The Hammer Falls

Are the Democrats tough enough to bring down Tom DeLay?

19 May 2005 // After the revelations of the past few weeks, there is no longer any doubt that Rep. Tom DeLay is the most corrupt official in Washington -- which is saying a lot, given the ethical standards of Capitol Hill. The Republican majority leader, known as "The Hammer," has broken nearly every House ethics rule on the books in recent years, enjoying lavish trips paid for by corporate lobbyists and foreign agents. DeLay stayed at the luxurious Hapuna Beach Prince Hotel in Hawaii as a guest of the American Association of Airport Executives, who picked up the $52,000 tab for eight members of Congress. He went golfing in Scotland, Russia and South Korea with family members and aides, racking up $283,000 in expenses that were covered by a host of special interests, including Enron, AT&T and the Nuclear Energy Institute. His wife, Christine, and daughter Danni Ferro have received $500,000 from his campaign for their political work on his behalf -- including a late-night party for corporate donors at the Rio Hotel and Casino in Las Vegas, where a lobbyist poured champagne over Danni's head while she was in a hot tub on the balcony of DeLay's suite. The majority leader -- a master at covering his tracks by laundering corporate gifts through seemingly innocuous groups like the National Center for Public Policy Research -- insists that his first-class jet-setting is undertaken solely for "educational" purposes.

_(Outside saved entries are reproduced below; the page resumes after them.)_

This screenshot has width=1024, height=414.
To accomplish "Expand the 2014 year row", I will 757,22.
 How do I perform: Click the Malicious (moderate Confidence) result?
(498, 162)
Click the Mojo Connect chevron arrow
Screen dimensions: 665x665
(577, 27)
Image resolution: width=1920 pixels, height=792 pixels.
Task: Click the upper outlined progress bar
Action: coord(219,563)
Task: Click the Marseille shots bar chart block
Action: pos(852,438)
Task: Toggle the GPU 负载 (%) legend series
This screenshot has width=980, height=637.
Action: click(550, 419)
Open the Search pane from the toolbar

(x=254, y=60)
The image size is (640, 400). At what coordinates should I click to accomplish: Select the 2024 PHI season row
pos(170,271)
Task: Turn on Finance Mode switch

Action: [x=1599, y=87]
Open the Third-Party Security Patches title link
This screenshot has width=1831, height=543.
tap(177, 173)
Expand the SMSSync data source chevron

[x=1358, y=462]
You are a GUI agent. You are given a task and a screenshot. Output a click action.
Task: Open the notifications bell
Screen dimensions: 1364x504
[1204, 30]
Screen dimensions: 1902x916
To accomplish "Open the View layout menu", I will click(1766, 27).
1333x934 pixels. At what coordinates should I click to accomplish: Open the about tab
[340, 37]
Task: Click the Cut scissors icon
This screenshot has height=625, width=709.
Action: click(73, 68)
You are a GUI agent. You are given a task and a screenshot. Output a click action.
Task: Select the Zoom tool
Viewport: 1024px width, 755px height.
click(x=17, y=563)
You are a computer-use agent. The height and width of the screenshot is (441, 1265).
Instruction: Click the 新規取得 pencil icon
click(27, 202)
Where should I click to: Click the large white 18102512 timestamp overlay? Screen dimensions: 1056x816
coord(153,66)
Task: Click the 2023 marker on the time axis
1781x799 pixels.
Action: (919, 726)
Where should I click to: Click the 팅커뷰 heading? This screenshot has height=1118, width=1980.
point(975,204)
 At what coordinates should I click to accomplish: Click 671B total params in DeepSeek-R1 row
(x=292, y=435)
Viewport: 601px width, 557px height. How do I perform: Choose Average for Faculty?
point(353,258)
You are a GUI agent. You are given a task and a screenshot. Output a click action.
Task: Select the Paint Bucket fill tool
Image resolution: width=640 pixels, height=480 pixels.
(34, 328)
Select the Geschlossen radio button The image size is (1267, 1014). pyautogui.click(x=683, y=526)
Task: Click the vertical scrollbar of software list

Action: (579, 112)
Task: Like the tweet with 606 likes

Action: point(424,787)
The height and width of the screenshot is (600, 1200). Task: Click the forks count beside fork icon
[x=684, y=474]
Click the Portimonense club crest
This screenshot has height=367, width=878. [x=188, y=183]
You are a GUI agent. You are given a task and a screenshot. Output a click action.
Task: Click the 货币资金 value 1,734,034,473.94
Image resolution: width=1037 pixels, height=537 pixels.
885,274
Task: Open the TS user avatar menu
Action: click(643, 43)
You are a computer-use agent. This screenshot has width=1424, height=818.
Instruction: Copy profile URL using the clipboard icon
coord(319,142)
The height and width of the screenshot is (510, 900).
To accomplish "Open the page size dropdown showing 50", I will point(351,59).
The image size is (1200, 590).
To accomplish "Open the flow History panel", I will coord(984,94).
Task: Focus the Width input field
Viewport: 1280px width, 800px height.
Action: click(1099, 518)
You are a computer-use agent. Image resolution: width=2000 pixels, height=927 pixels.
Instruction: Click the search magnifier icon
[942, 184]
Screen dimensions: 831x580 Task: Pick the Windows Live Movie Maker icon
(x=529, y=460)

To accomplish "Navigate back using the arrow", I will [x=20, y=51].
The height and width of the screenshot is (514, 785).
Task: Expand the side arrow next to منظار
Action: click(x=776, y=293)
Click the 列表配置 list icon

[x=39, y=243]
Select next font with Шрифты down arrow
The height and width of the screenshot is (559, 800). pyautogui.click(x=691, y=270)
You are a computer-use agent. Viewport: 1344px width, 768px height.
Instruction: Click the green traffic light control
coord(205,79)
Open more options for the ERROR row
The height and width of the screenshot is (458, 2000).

The accusations against DeLay are hardly new. The congressman from Texas has been openly flouting the law for years, receiving an unprecedented three rebukes in a single week from the House ethics committee after he bribed a fellow Republican to vote for a bill and sold his own vote on another in exchange for a corporate donation. What is new, however, is the momentum that is gathering to oust DeLay for his unethical conduct. With more abuses coming to light each day, even members of his own party are calling for him to resign. DeLay is "an absolute embarrassment to me and to the Republican Party," Rep. Christopher Shays, a Republican from Connecticut, said recently. The man who has long bullied supporters and opponents alike -- once going so far as to order the Department of Homeland Security to help hunt down and arrest Democrat legislators in Texas -- suddenly appears likely to face censure and even indictment.

"Tom DeLay is like a wounded gazelle on the plains of Africa with all the jackals around," says James Thurber, director of the Center for Congressional and Presidential Studies at American University. "I think it's going to be very hard for him to survive."

But while the sudden downturn in DeLay's fortunes dominates the headlines, the behind-the-scenes campaign that helped bring about his downfall has gone almost unnoticed. During the past year, a small group of Democrats has been quietly working to call public attention to DeLay's wrongdoing -- and to mobilize public sentiment against him. For the first time since their defeat last November, the Democrats are proving that they too can play rough, demonstrating the kind of determined opposition that many political observers were beginning to doubt them capable of.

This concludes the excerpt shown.